Lobbyist Kevin Coughlin “repeatedly expressed his desire to confront the ‘swamp,’” but new reporting highlights his long record as a registered lobbyist.
Coughlin is a self-described small business owner, but what he “doesn’t say is that the ‘small business’ he touts was, in fact, a lobbying firm.” Coughlin registered his lobbying firm “a couple of months before his term officially ended” – entering the revolving door before he even left office and going on to lobby on “issues he worked closely on in the state Senate.”
DCCC Spokesperson Katie Smith:
“Lobbyist Kevin Coughlin entered the revolving door before he even left office and traded his insider influence for special interest cash. Coughlin belongs to the swampy insider political machine – he won’t put Ohioans first because he’s too busy looking out for the special interests who signed his lobbying paychecks.”
Read more:
Mother Jones: Meet the Ohio Lobbyist Running Against Lobbyists
- Former Ohio state Sen. Kevin Coughlin—a self-described “husband, father, [and] small business owner”—is running to be the Republican nominee for Ohio’s 13th Congressional District seat in the 2026 midterms. He promises to “put Ohio workers and their families first,” according to his campaign website. “Never politicians, lobbyists, or special interests.”
- What Coughlin doesn’t say is that the “small business” he touts was, in fact, a lobbying firm. Indeed, for all his disparagement of lobbyists, Coughlin himself was registered as one in the state of Ohio from at least January 2012 to December 2016. His clients ranged from companies in the health care industry—Dentaquest, Internal Medicine Specialists Inc., and Rocky Mountain Dental Association—to the National Real Estate Investors Association and Solar Planet.

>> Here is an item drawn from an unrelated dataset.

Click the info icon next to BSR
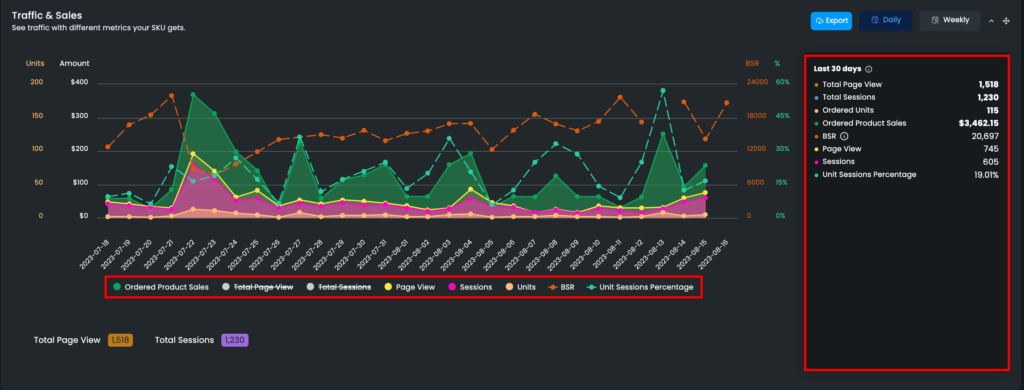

- In [last year’s OH-13] race and the current one, Coughlin has repeatedly expressed his desire to confront the “swamp,” a metaphor for the massive wealthy corporations, industries, and their lobbyists who have outsized control of politics in Washington, DC. “I have a PROVEN record of standing up for what’s right for YOU, and it terrifies them,” he said in March 2024. “I’ve got news for the swamp: I’m not going anywhere!”
- But if Coughlin is pitching himself in this potentially competitive matchup as the candidate best prepared to fight lobbyists and their corporate interests, it may be because he knows the profession from the inside.
- In August 2010, a couple of months before his term officially ended, Coughlin registered his new business, Lexington Strategic, with the state of Ohio. There, he would go on to lobby on behalf of multiple companies that had vested interests in Ohio health care and Medicaid policy—issues he worked closely on in the state Senate.
- In 2013, for example, Coughlin lobbied on a bill that included a major provision to eliminate the Affordable Care Act’s Medicaid expansion in Ohio. The year before, he also lobbied over “Medicaid policy, small business regulation, [and] health care” issues to the governor, state attorney general, and others on behalf of a dental association.
- His remit was not limited to health care. In 2014, Coughlin lobbied on behalf of the National Real Estate Investors Association in support of a bill that sought to make some landlords exempt from federal fair housing laws. Opponents of the legislation, which did not pass, were concerned that it would block tenants from pursuing legal action over unfair housing practices. The Marietta Times reported that the bill could have also taken Ohio out of compliance with federal fair housing guidelines, which may have cost the state more than $1 million in grants from the US Department of Housing and Urban Development.
- “It really comes back to the quality of the people that we elect and their mindset going in. If you’re a member of Congress and you allow the bureaucracy, you allow the staff, and you allow the lobbyists to run all over you, that’s on you,” he said on the conservative Steve Gruber Show in March. “You’re accountable, and the voters at the end of the day will have a say on you.”